◆ WHAT IS BEING ASKED:
Copy the result of filtering the entries below for lines that include the string "Task".

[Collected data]
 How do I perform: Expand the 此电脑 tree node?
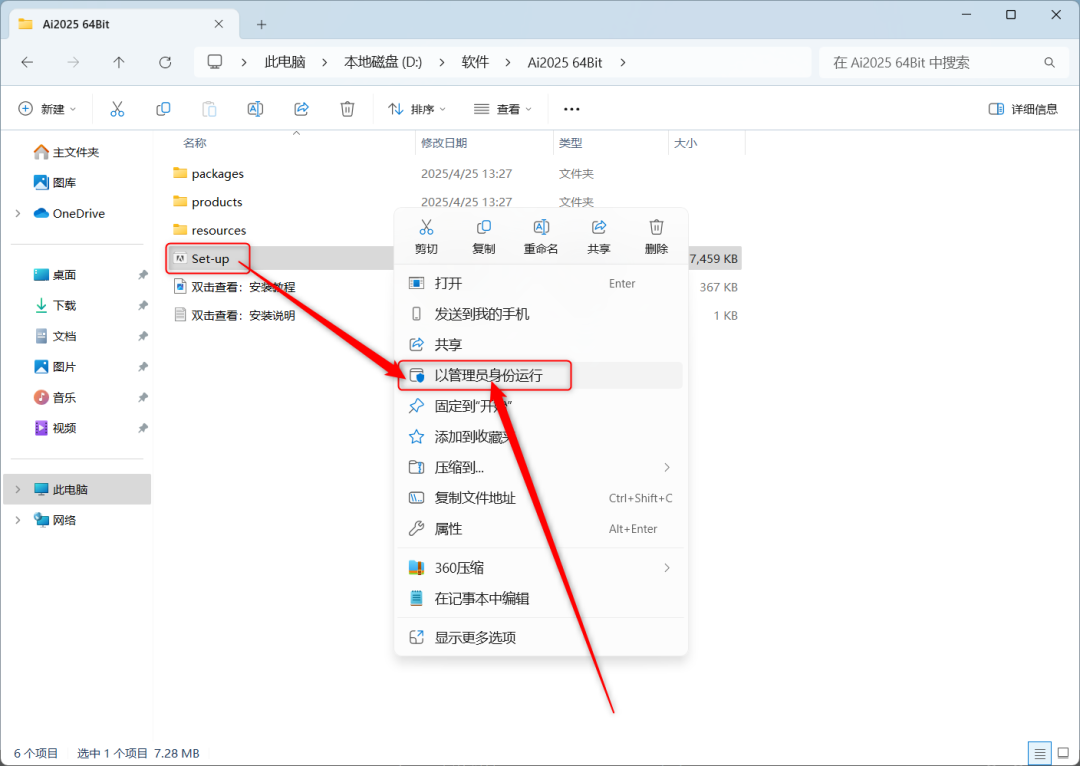click(x=18, y=489)
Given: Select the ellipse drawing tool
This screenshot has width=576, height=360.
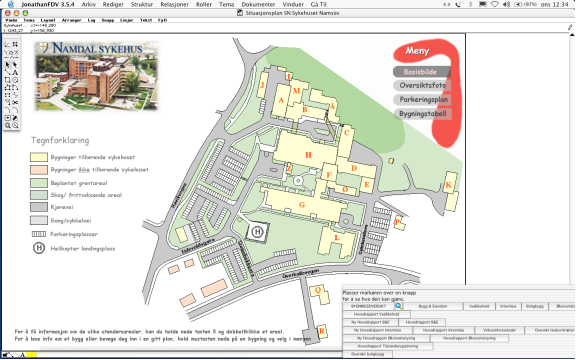Looking at the screenshot, I should pos(15,80).
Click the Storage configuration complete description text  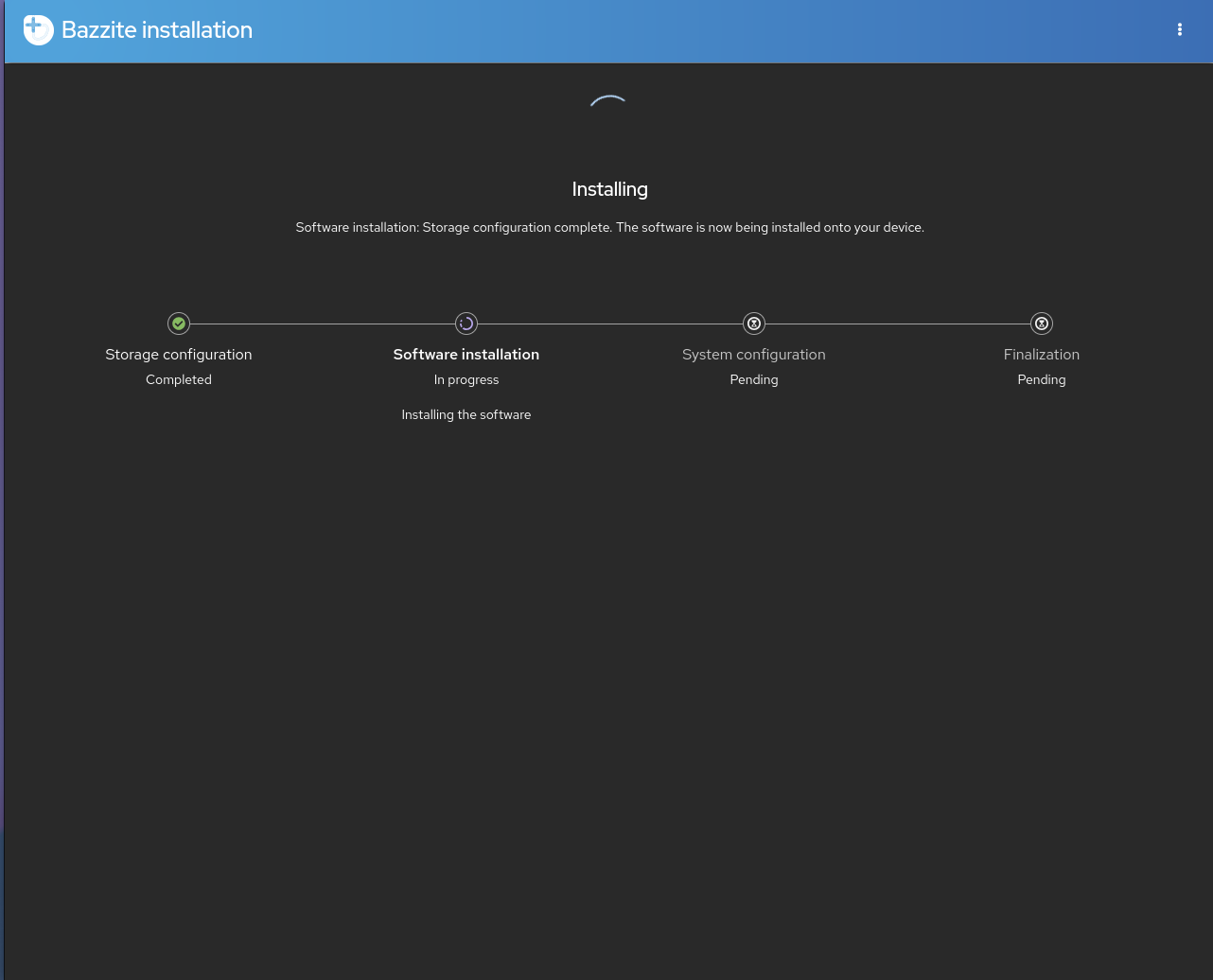tap(609, 227)
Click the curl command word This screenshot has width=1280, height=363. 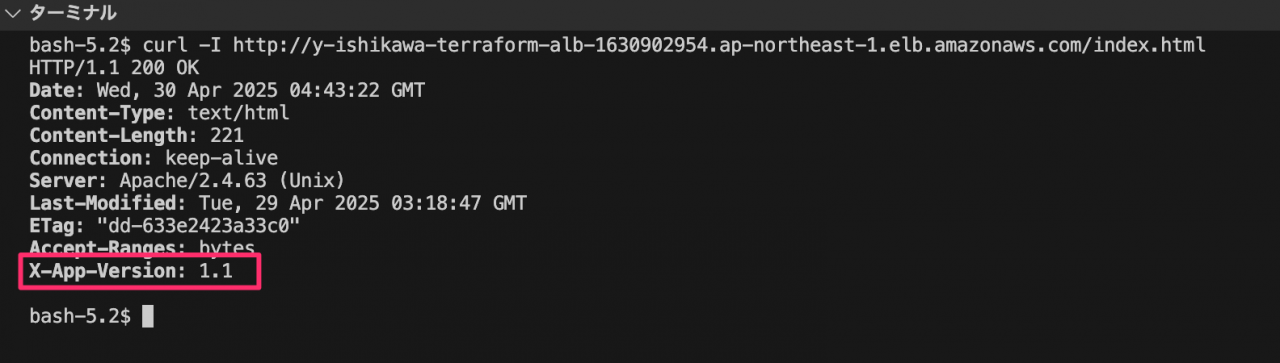click(x=163, y=46)
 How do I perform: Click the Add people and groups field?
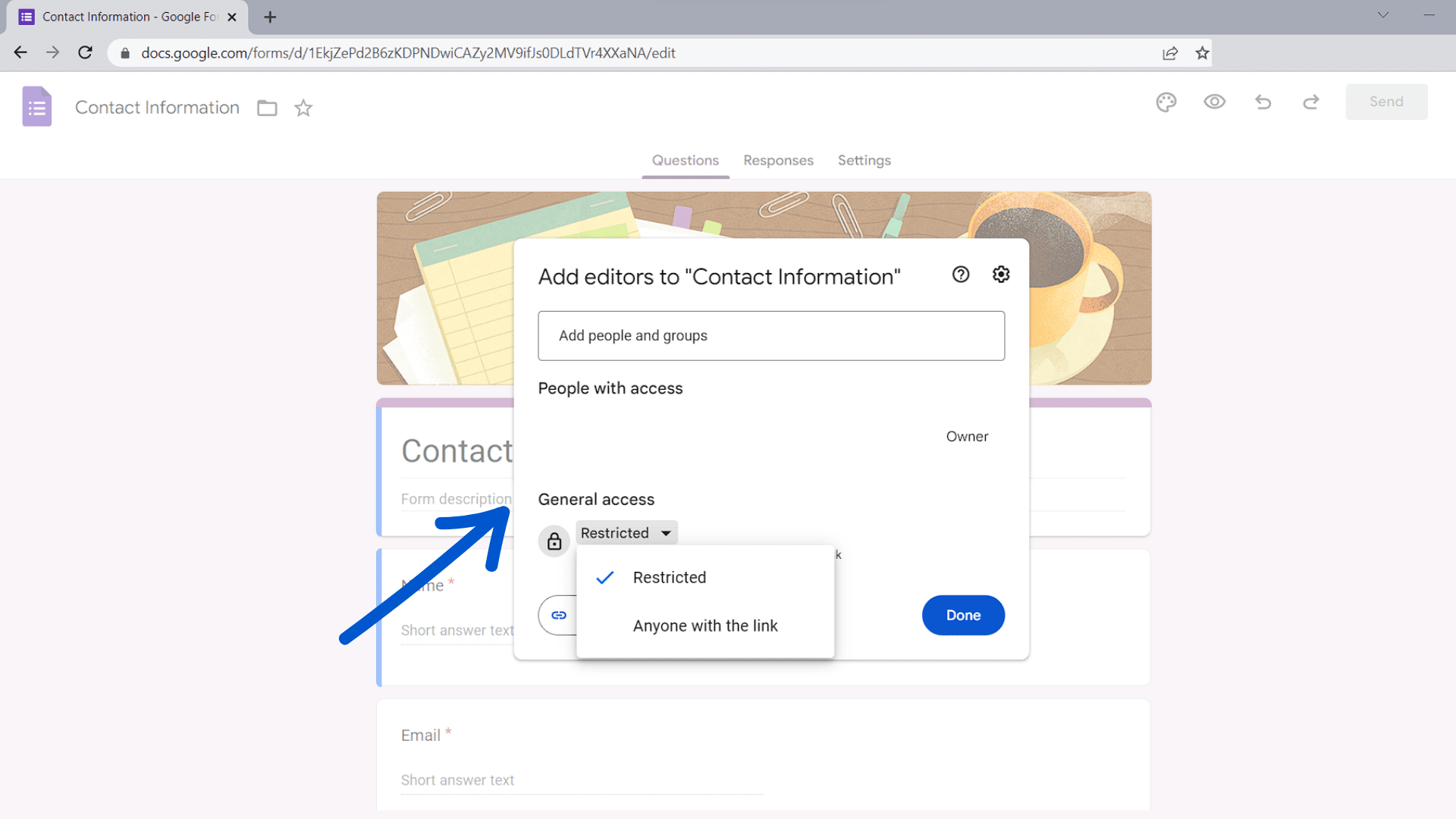point(771,335)
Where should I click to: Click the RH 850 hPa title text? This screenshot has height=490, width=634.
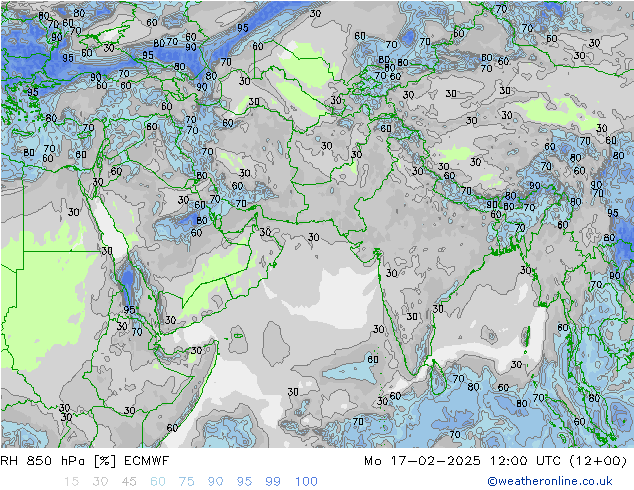click(x=43, y=460)
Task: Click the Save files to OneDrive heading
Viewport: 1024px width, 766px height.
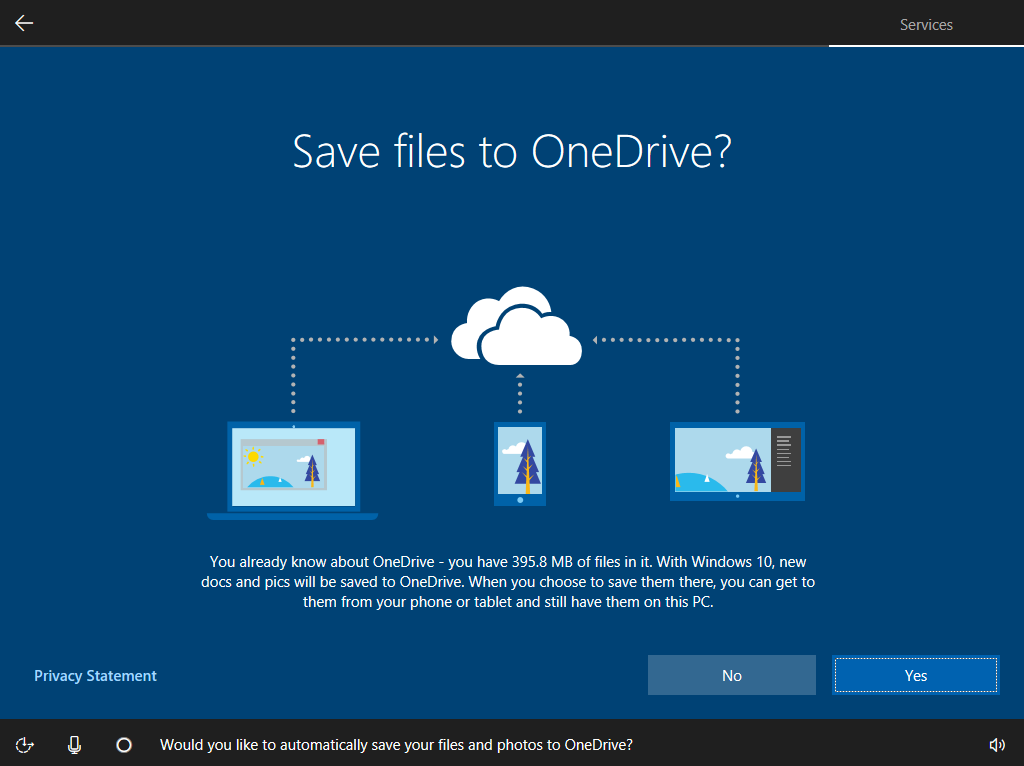Action: [511, 152]
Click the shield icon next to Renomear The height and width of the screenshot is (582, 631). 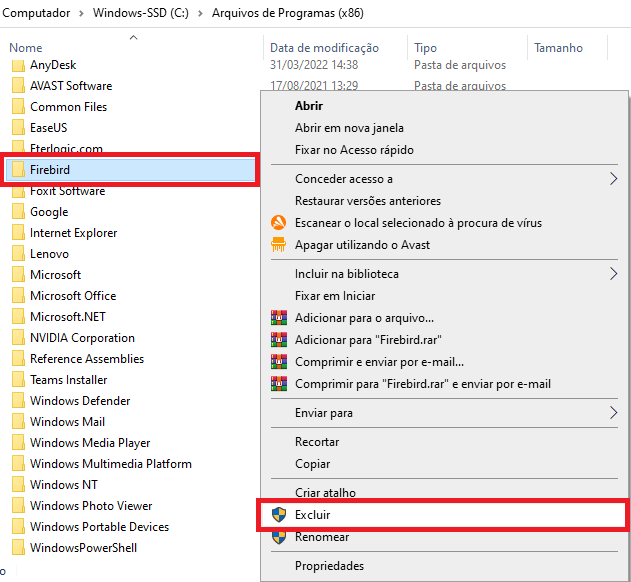click(x=279, y=537)
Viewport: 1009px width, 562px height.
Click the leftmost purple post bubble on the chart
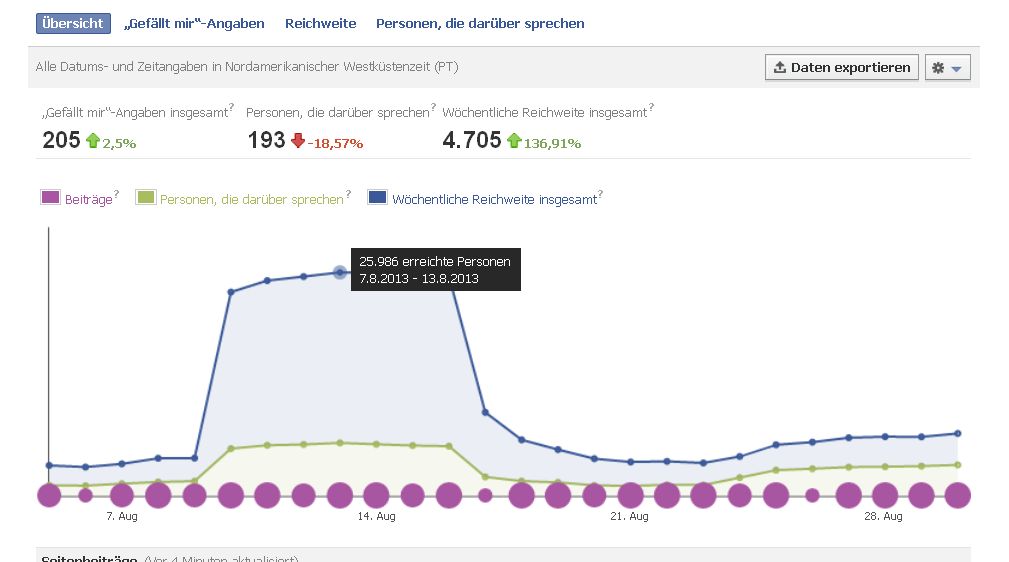pyautogui.click(x=49, y=495)
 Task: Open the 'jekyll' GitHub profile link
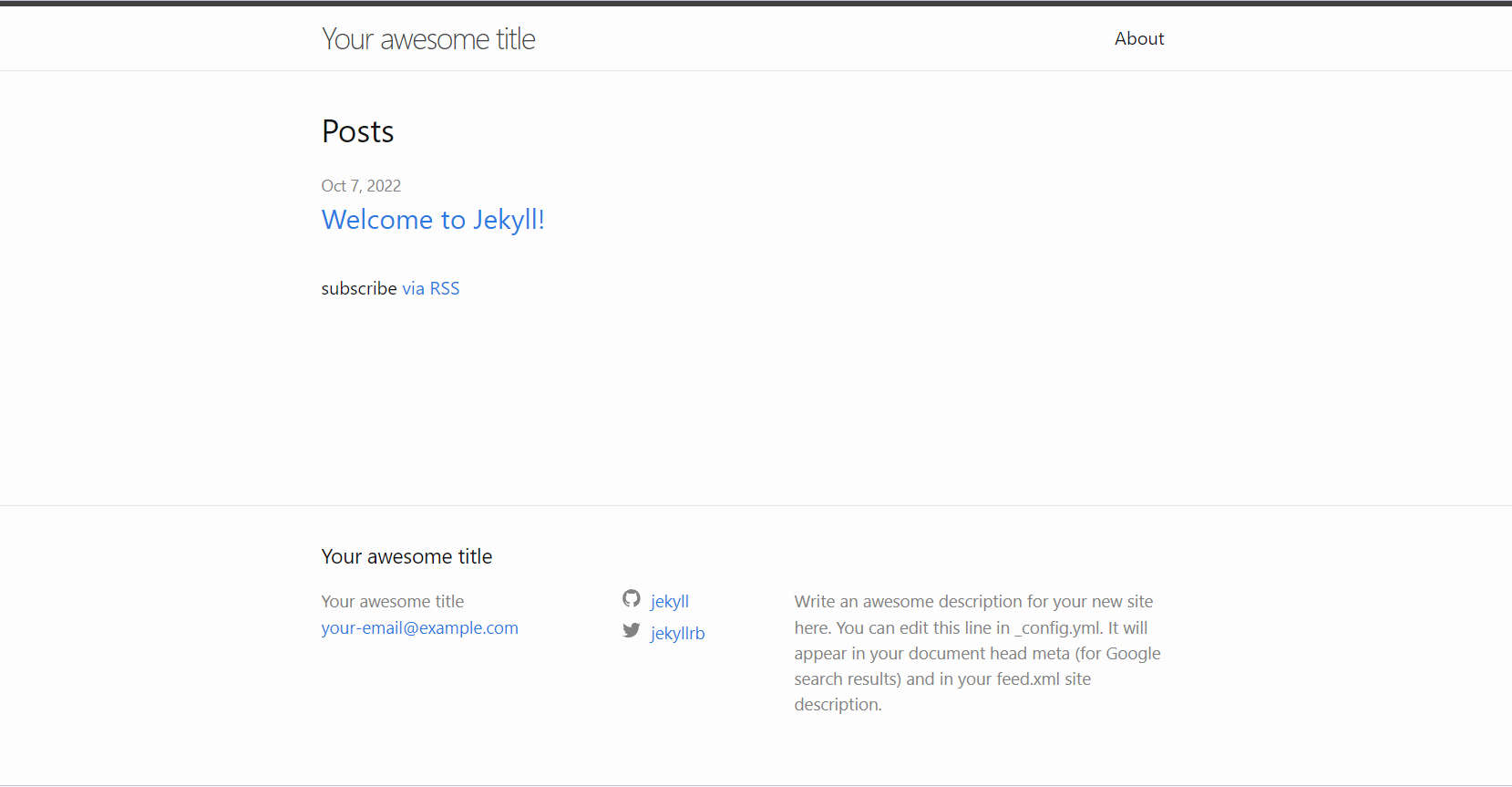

◆ RESPONSE BELOW:
Task: Click the Save files to OneDrive heading
 Task: Open the 'jekyll' GitHub profile link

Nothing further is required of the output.